Open AccessGradual Rarefaction of Hematopoietic Precursors and Atrophy in a Depleted microRNA 29a, b and c Environment
Author(s) -
Lauren Rachel Kauffman,
Veronica Balatti,
Luciano Cascione,
Paolo Fadda,
Frederick Racke,
Ramasamy Santhanam,
Stefan Costinean
Publication year - 2015
Publication title -
plos one
Language(s) - English
Resource type - Journals
SCImago Journal Rank - 0.99
H-Index - 332
ISSN - 1932-6203
DOI - 10.1371/journal.pone.0131981
Subject(s) - bone marrow , haematopoiesis , biology , phenotype , knockout mouse , hematopoietic stem cell , microbiology and biotechnology , stem cell , immunology , genetics , gene
Background The self-renewing ability of HSCs is fundamental for the maintenance of a pool of bone marrow precursors throughout the life of an individual. The genetic mechanisms underlying such a complex process are still poorly understood. Results and Significance Here, we show that constitutive in vivo deletion of miR29ab1 leads to reduced number of HSCs and that miR29ab1 deficient bone marrow cannot repopulate the bone marrow of irradiated mice. An Affymetrix analysis of the miR29ab1 knockout mice identifies key proteins that could be responsible for this phenotype, as DNMT3a and b.

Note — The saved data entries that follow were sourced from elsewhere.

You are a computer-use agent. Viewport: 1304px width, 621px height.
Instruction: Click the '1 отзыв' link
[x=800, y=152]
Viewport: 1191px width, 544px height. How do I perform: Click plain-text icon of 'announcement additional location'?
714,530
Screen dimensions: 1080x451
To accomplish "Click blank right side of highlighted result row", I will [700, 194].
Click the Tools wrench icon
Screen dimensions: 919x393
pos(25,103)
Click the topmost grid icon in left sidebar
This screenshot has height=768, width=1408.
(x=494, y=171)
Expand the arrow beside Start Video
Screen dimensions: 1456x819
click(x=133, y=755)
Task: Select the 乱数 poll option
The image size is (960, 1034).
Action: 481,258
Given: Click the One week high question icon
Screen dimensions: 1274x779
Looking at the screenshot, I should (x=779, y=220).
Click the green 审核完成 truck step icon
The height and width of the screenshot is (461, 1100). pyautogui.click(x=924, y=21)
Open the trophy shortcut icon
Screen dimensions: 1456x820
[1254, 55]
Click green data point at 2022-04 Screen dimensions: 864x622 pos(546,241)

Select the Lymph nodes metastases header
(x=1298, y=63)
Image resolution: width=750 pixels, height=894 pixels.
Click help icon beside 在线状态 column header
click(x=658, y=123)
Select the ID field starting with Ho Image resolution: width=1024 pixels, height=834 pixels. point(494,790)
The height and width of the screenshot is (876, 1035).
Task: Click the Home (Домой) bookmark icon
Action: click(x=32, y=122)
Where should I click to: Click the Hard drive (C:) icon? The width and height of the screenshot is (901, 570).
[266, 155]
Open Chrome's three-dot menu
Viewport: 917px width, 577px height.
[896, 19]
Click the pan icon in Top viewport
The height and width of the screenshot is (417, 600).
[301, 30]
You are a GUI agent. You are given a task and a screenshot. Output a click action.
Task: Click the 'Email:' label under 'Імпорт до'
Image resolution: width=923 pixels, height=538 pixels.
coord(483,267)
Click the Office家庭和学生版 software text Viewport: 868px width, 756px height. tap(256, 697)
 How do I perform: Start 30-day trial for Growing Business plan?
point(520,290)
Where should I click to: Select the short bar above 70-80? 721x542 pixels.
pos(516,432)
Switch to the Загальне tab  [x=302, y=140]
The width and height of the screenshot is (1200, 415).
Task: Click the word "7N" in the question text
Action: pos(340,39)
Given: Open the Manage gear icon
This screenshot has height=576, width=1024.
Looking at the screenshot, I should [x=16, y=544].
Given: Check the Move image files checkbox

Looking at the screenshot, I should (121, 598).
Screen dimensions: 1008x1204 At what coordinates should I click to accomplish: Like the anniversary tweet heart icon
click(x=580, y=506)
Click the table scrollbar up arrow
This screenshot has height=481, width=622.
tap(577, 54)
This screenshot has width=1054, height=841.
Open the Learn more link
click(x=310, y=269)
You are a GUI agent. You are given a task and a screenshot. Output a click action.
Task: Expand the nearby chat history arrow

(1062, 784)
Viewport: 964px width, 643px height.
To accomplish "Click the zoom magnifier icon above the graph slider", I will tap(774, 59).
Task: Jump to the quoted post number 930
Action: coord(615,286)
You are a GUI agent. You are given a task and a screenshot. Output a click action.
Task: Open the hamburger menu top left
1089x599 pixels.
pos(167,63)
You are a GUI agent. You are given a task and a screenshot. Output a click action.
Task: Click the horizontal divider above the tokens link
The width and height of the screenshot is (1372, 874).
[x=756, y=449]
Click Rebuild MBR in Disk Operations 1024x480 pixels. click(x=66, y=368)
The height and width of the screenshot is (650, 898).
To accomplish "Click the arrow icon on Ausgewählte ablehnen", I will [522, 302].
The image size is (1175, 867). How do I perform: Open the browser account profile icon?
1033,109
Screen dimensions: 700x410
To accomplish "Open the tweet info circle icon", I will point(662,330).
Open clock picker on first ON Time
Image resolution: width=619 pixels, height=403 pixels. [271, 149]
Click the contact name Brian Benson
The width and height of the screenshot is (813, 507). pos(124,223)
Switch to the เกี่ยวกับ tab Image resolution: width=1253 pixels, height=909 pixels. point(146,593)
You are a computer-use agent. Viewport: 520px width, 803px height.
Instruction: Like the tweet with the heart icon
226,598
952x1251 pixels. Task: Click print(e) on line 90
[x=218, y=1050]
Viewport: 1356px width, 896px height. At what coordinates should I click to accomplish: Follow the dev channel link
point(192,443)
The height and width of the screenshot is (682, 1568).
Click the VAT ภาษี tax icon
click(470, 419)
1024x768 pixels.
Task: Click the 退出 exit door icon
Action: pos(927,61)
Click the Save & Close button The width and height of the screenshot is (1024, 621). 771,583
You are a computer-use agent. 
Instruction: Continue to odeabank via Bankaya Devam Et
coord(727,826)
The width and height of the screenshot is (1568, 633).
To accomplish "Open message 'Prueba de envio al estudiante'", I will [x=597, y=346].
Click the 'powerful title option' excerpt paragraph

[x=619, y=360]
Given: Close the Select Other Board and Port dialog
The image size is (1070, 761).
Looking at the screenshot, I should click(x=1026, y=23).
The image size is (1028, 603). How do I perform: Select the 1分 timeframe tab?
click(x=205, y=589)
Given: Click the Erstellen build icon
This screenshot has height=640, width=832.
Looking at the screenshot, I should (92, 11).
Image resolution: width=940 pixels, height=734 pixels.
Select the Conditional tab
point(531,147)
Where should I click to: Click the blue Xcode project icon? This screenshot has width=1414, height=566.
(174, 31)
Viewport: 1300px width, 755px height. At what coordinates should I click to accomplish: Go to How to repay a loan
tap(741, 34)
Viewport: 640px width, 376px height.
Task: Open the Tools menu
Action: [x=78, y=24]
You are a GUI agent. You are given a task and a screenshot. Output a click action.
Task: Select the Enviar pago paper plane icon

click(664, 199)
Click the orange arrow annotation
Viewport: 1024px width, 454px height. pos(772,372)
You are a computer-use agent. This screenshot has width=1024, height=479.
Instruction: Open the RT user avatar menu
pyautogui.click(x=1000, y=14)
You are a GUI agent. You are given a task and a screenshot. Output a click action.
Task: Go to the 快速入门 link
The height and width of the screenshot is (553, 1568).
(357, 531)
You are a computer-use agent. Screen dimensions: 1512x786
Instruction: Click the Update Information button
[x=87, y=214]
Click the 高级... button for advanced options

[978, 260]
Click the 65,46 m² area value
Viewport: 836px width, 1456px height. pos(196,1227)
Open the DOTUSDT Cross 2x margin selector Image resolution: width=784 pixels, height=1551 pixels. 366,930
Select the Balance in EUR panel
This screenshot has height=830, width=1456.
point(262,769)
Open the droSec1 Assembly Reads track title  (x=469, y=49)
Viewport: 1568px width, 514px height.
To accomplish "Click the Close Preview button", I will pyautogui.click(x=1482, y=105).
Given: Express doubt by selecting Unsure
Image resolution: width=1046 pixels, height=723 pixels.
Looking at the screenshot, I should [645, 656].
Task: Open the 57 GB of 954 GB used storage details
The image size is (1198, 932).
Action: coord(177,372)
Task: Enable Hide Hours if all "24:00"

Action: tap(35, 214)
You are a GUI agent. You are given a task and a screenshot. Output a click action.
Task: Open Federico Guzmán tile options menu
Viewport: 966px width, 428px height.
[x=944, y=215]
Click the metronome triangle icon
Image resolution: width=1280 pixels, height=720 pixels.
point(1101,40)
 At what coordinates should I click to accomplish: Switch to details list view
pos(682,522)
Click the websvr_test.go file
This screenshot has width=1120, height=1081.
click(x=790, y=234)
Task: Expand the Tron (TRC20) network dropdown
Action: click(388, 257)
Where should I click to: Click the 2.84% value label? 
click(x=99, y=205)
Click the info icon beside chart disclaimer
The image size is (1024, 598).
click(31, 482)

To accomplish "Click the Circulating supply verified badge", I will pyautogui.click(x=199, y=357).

Moreover, our findings reveal that whereas miR29b2c knockout mice do not exhibit any spontaneous abnormality, the double knock out – miR29ab1b2c – has marked generalized atrophy, raising the possibility that the two bi-cistrons might cooperate in order to maintain the stem cell number in general, not only limited to the bone marrow.